▶ **What you need to do**:
Repeat verbatim, and only, the lines of the data below, beginning at the line that contains "Instruction: Click the Midi" and stopping after the line that contains "Click the logout".
◆ ◆ ◆ ◆ ◆ ◆ ◆
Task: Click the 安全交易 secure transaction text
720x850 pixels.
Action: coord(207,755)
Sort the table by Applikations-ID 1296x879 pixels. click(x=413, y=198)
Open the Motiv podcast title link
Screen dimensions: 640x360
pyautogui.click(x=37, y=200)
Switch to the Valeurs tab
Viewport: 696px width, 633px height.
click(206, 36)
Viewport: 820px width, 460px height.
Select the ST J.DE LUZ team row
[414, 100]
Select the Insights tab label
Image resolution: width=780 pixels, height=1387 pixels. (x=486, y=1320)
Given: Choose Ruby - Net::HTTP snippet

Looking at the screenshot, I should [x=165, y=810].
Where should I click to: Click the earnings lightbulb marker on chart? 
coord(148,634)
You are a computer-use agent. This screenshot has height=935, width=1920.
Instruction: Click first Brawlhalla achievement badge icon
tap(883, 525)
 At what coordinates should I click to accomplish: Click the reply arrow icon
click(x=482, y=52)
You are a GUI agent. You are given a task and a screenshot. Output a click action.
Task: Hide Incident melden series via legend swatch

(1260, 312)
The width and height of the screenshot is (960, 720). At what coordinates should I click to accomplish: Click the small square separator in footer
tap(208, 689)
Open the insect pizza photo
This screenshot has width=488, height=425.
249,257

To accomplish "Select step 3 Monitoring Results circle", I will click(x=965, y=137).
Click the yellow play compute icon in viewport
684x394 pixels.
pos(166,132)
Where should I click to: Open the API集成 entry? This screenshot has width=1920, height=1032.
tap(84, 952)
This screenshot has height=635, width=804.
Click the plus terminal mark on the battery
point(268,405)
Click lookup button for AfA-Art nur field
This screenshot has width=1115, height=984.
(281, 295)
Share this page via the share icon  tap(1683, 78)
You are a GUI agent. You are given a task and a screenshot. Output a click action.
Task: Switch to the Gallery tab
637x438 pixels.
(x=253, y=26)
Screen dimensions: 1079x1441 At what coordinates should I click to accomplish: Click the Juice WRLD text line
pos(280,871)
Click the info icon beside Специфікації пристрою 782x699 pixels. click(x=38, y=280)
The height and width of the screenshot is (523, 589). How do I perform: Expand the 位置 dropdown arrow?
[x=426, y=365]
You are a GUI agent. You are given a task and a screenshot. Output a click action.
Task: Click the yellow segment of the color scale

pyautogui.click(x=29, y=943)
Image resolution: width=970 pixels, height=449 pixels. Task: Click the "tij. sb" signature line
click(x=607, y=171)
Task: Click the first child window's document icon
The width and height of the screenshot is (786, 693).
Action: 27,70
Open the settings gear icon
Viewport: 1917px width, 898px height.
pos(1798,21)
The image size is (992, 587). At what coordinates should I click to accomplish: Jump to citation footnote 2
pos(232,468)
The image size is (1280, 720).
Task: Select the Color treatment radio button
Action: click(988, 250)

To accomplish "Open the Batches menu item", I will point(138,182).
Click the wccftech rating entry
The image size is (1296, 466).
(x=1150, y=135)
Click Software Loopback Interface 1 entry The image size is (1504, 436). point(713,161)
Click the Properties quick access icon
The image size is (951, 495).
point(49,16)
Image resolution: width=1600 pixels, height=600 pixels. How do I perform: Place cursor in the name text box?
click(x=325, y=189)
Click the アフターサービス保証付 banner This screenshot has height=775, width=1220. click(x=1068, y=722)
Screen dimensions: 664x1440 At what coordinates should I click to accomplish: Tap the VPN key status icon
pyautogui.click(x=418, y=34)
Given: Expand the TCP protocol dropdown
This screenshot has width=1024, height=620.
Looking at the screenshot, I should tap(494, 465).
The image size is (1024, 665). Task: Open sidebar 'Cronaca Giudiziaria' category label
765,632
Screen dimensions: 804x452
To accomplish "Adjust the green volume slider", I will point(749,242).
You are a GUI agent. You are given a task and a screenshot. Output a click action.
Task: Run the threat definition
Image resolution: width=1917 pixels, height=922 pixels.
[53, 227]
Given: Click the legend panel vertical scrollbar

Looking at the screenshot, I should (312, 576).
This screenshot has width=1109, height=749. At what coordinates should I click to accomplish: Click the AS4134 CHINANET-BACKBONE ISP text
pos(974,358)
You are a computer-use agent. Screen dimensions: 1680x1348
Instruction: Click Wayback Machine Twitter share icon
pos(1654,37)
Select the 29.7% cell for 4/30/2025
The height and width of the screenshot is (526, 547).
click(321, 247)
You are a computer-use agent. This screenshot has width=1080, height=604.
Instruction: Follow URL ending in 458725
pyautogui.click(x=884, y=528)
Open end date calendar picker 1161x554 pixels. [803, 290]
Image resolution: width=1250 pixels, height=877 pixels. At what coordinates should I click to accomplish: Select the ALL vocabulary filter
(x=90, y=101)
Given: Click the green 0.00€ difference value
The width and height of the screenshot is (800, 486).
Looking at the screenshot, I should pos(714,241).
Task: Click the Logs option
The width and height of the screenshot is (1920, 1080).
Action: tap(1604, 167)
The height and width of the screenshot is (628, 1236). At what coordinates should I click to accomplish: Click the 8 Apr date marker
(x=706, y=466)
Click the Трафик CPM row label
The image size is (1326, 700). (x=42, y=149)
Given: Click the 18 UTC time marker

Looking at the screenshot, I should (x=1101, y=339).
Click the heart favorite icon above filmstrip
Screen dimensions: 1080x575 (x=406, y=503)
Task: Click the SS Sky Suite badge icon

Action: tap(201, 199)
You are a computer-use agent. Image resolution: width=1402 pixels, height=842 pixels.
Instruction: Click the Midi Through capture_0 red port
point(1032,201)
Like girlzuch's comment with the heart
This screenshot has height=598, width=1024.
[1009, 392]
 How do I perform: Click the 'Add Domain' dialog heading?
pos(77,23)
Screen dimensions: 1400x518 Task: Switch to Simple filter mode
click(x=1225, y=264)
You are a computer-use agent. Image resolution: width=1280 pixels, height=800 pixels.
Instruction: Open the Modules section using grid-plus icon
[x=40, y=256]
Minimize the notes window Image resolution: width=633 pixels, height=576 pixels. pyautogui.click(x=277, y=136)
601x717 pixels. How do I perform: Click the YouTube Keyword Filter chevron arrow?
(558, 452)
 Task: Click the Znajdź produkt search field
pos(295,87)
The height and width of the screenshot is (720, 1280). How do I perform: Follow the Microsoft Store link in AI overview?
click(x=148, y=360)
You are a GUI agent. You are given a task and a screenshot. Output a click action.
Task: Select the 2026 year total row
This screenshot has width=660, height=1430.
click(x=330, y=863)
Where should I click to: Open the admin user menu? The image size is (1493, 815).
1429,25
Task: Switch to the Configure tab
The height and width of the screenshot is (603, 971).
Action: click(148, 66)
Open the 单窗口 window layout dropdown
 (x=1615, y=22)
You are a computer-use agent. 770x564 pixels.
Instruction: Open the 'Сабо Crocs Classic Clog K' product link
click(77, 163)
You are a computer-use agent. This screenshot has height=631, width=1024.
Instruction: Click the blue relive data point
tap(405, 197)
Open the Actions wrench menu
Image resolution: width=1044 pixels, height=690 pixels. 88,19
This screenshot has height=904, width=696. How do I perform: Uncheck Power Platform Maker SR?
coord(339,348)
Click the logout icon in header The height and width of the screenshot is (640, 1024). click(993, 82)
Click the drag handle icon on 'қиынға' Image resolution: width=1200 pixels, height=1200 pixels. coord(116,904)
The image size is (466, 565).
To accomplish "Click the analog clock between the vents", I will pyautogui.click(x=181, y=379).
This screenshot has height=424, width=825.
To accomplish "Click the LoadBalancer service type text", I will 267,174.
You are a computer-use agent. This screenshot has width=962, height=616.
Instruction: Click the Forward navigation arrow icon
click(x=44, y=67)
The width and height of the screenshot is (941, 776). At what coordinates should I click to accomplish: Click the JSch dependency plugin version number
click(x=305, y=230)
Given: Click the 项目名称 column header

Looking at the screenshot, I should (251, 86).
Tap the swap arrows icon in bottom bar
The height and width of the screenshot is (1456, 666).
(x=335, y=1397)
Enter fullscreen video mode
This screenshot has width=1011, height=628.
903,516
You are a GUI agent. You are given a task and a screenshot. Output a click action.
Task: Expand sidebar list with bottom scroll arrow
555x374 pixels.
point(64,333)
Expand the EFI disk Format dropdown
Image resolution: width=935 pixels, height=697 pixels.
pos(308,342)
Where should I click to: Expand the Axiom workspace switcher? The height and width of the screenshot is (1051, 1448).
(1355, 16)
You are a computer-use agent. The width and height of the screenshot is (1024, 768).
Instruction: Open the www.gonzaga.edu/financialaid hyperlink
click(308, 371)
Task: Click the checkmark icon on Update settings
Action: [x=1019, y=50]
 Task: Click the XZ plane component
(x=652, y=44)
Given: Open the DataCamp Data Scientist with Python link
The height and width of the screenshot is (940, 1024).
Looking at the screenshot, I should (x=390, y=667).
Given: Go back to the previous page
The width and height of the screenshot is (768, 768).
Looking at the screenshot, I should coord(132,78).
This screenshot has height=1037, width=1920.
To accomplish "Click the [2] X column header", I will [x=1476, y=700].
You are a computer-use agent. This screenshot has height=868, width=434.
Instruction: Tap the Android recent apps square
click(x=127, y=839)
◆ ◆ ◆ ◆ ◆ ◆ ◆
▶ **Answer section**:
Instruction: Click the Midi Through capture_0 red port
point(1032,201)
Like girlzuch's comment with the heart
This screenshot has height=598, width=1024.
[1009, 392]
 How do I perform: Click the 'Add Domain' dialog heading?
pos(77,23)
Screen dimensions: 1400x518 Task: Switch to Simple filter mode
click(x=1225, y=264)
You are a computer-use agent. Image resolution: width=1280 pixels, height=800 pixels.
Instruction: Open the Modules section using grid-plus icon
[x=40, y=256]
Minimize the notes window Image resolution: width=633 pixels, height=576 pixels. pyautogui.click(x=277, y=136)
601x717 pixels. How do I perform: Click the YouTube Keyword Filter chevron arrow?
(558, 452)
 Task: Click the Znajdź produkt search field
pos(295,87)
The height and width of the screenshot is (720, 1280). How do I perform: Follow the Microsoft Store link in AI overview?
click(x=148, y=360)
You are a GUI agent. You are given a task and a screenshot. Output a click action.
Task: Select the 2026 year total row
This screenshot has width=660, height=1430.
click(x=330, y=863)
Where should I click to: Open the admin user menu? The image size is (1493, 815).
1429,25
Task: Switch to the Configure tab
The height and width of the screenshot is (603, 971).
Action: click(148, 66)
Open the 单窗口 window layout dropdown
 (x=1615, y=22)
You are a computer-use agent. 770x564 pixels.
Instruction: Open the 'Сабо Crocs Classic Clog K' product link
click(77, 163)
You are a computer-use agent. This screenshot has height=631, width=1024.
Instruction: Click the blue relive data point
tap(405, 197)
Open the Actions wrench menu
Image resolution: width=1044 pixels, height=690 pixels. 88,19
This screenshot has height=904, width=696. How do I perform: Uncheck Power Platform Maker SR?
coord(339,348)
Click the logout icon in header The height and width of the screenshot is (640, 1024). click(993, 82)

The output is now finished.